*** Begin section ***
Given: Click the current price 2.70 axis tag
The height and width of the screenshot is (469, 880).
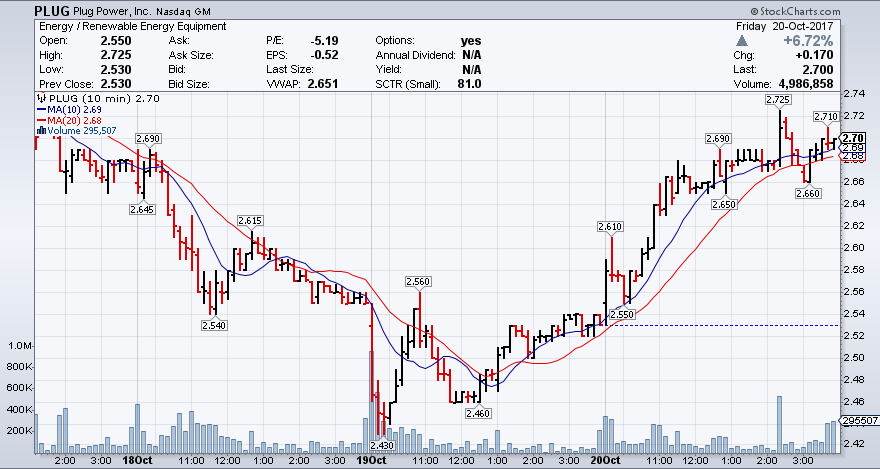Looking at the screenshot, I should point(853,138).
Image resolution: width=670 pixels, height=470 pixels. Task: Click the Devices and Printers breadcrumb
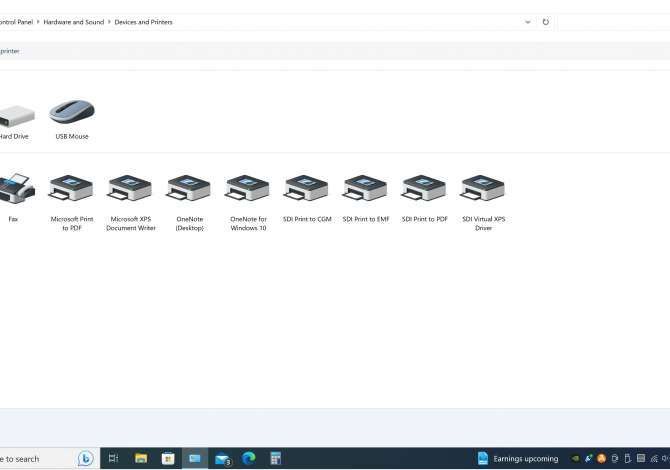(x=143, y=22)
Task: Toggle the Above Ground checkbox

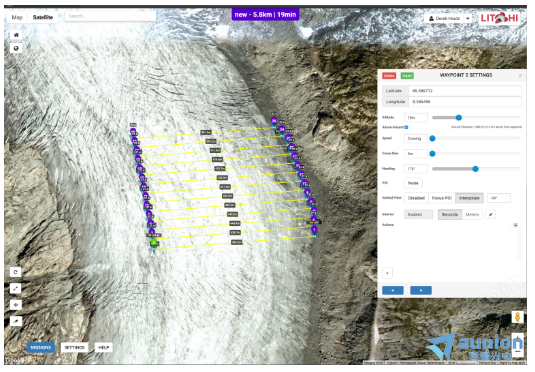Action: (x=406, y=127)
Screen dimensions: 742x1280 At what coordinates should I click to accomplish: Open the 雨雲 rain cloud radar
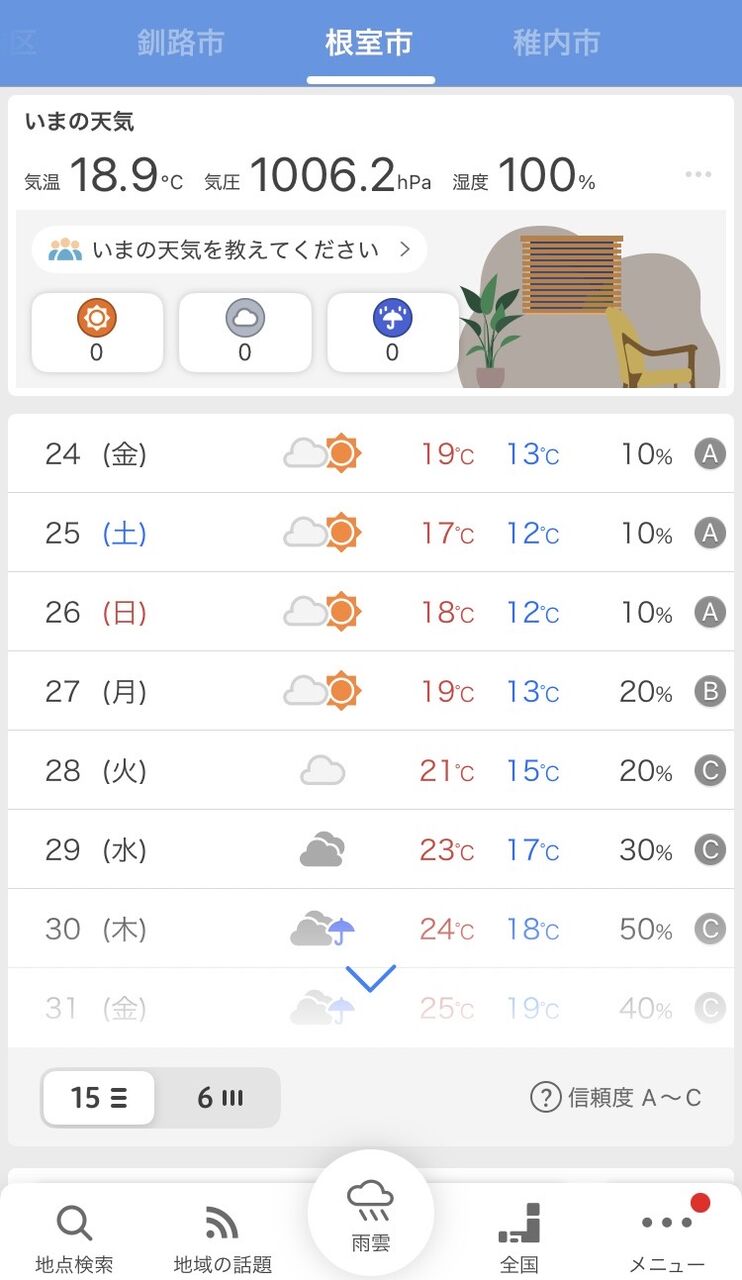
*** End section ***
WHAT IS NEEDED. Print the material above verbatim, no images.

REPLY TO THE EXERCISE.
Given: Click the current price 2.70 axis tag
The height and width of the screenshot is (469, 880).
Looking at the screenshot, I should point(853,138).
Image resolution: width=670 pixels, height=470 pixels. Task: Click the Devices and Printers breadcrumb
(x=143, y=22)
Task: Toggle the Above Ground checkbox

Action: (x=406, y=127)
Screen dimensions: 742x1280 At what coordinates should I click to accomplish: Open the 雨雲 rain cloud radar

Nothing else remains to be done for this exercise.